=== YOUR INSTRUCTIONS ===
Each line of the records below that holds "page" should be returned.

[Data excerpts]
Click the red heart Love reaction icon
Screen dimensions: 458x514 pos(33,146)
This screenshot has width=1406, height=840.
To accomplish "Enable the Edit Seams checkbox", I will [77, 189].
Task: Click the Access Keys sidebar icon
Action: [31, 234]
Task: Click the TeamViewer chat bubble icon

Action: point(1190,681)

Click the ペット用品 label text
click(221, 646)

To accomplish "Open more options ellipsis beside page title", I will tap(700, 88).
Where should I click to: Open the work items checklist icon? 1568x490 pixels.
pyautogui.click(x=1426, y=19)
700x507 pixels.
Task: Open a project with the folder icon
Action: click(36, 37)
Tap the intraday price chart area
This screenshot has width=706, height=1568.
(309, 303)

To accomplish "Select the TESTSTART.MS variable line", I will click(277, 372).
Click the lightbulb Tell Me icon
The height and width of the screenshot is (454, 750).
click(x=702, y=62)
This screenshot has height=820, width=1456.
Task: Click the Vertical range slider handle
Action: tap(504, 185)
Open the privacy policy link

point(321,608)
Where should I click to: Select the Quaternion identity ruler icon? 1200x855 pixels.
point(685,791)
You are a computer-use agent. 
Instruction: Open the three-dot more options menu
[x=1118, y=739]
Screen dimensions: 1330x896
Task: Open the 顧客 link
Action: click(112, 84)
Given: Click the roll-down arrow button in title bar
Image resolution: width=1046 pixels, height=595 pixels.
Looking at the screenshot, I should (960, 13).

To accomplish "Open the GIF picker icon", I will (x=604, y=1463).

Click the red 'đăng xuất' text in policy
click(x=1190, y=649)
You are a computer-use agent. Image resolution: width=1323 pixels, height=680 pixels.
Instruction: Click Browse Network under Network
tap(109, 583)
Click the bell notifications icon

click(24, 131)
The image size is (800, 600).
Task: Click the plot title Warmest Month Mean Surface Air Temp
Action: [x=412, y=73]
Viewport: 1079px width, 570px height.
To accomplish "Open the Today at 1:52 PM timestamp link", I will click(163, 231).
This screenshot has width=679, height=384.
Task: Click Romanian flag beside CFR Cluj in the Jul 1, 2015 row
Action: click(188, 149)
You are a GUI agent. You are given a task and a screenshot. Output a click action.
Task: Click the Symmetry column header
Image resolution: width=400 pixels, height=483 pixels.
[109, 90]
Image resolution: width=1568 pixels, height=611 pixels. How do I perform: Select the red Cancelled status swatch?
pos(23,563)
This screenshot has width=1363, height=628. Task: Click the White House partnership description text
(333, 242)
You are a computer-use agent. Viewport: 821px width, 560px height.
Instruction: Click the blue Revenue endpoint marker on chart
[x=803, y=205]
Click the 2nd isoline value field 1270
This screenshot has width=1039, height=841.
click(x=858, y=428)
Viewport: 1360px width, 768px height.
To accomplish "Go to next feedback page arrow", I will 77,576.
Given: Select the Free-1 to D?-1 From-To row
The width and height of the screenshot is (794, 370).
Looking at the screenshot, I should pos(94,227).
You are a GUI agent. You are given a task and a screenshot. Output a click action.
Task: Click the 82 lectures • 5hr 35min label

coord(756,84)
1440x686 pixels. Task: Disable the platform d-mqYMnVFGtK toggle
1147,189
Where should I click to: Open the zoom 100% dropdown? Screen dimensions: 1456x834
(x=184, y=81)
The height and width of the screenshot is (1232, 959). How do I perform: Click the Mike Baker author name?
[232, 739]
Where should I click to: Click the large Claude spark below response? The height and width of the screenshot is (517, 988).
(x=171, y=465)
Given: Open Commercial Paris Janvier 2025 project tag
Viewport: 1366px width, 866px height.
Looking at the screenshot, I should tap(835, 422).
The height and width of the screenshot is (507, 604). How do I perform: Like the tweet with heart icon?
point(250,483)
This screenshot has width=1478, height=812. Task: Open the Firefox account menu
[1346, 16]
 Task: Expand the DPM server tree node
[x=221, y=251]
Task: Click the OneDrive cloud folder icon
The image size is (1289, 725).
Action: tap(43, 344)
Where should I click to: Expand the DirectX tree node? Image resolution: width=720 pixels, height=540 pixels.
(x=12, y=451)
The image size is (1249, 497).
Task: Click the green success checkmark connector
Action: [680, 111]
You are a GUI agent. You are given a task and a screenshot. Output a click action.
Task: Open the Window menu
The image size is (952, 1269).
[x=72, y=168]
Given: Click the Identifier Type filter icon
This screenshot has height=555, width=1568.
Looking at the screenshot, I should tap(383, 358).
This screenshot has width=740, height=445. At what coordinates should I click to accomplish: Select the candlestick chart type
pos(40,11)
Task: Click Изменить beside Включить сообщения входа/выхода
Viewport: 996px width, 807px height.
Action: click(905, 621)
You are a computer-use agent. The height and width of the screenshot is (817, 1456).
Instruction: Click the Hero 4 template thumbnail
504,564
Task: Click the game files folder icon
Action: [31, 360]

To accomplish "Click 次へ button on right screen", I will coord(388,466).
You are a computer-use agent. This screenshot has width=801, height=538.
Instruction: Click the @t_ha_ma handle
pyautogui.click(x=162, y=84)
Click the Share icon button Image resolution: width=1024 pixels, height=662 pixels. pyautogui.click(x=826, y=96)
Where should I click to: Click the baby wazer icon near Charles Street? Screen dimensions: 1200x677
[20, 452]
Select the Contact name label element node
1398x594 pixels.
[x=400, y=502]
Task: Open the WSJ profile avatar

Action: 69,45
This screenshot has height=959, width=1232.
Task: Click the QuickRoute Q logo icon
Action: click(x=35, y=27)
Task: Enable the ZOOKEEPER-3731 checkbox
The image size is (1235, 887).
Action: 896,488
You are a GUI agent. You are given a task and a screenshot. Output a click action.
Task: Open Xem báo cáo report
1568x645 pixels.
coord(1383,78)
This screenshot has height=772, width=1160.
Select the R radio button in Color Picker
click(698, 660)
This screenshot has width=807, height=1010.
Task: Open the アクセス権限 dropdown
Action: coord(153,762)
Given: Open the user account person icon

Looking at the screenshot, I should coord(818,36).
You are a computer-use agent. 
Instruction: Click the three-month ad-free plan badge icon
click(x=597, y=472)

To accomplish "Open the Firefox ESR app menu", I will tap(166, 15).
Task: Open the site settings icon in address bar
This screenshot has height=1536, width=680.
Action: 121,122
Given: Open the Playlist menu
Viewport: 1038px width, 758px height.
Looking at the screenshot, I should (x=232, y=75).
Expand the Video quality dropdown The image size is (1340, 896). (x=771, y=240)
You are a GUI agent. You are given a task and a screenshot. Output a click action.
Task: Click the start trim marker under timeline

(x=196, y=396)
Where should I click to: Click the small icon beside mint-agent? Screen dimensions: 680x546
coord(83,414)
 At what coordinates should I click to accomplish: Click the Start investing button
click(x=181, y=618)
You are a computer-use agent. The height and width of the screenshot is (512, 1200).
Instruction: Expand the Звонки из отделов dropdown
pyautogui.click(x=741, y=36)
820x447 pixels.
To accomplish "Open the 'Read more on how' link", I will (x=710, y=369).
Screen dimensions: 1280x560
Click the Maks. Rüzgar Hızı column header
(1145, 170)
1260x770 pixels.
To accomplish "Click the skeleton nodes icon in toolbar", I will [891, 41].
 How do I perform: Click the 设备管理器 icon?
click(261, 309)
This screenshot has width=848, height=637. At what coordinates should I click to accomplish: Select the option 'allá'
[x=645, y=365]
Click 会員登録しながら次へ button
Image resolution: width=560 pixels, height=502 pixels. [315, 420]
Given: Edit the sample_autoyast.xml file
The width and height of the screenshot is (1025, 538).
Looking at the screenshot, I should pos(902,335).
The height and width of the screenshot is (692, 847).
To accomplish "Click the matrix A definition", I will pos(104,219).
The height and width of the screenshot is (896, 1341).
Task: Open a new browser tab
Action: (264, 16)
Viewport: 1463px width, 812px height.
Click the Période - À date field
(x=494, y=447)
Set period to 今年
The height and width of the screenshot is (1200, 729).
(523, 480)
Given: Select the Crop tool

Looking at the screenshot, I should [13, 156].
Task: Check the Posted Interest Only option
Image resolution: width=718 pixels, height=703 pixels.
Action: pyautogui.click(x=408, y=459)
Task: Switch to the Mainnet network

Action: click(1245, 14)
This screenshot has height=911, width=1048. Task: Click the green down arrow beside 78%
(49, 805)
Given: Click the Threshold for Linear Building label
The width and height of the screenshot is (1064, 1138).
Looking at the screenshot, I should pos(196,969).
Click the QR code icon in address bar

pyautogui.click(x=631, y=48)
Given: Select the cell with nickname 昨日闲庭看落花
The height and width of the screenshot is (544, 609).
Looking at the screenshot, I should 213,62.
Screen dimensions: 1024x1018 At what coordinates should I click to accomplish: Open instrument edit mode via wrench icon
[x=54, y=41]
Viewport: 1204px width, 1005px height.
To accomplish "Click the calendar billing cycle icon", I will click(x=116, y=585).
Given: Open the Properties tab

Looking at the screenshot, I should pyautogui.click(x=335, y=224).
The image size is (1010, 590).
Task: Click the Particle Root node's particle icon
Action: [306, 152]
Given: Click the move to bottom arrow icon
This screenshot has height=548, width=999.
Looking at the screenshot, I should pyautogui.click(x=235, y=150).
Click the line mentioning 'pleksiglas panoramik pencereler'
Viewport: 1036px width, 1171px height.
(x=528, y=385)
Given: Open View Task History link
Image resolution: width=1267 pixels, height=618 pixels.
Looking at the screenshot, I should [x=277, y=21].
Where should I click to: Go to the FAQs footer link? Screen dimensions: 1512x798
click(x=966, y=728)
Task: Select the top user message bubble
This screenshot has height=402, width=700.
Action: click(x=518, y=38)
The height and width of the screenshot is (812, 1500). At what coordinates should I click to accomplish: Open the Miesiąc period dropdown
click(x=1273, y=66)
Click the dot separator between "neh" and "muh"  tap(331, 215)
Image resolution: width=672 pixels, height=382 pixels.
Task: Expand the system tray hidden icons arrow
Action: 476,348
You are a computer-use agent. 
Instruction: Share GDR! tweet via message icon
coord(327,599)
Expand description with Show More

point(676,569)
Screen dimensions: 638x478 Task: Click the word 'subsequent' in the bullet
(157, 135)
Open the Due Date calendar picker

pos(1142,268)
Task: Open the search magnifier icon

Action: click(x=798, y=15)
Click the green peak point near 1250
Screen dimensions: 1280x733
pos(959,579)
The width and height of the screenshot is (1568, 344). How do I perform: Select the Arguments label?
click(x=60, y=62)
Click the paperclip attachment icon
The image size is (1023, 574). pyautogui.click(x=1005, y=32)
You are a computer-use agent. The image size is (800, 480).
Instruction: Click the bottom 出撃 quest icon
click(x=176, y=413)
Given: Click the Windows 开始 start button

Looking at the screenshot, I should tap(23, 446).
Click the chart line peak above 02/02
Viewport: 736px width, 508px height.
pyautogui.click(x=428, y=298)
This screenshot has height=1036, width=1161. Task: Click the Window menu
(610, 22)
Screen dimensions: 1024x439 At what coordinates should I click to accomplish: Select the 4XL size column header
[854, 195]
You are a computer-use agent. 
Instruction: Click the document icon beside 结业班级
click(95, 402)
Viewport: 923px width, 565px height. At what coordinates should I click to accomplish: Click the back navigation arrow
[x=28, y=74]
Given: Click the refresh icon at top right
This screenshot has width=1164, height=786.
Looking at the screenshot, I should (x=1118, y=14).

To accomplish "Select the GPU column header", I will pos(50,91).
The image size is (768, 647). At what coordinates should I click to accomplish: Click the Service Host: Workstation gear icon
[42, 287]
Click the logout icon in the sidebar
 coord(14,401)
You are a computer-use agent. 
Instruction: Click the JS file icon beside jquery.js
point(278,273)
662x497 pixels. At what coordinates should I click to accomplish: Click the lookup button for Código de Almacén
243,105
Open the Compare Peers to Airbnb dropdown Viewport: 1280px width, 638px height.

=== EXERCISE ANSWER ===
To accomplish "Open more options ellipsis beside page title", I will tap(700, 88).
To accomplish "Go to next feedback page arrow", I will 77,576.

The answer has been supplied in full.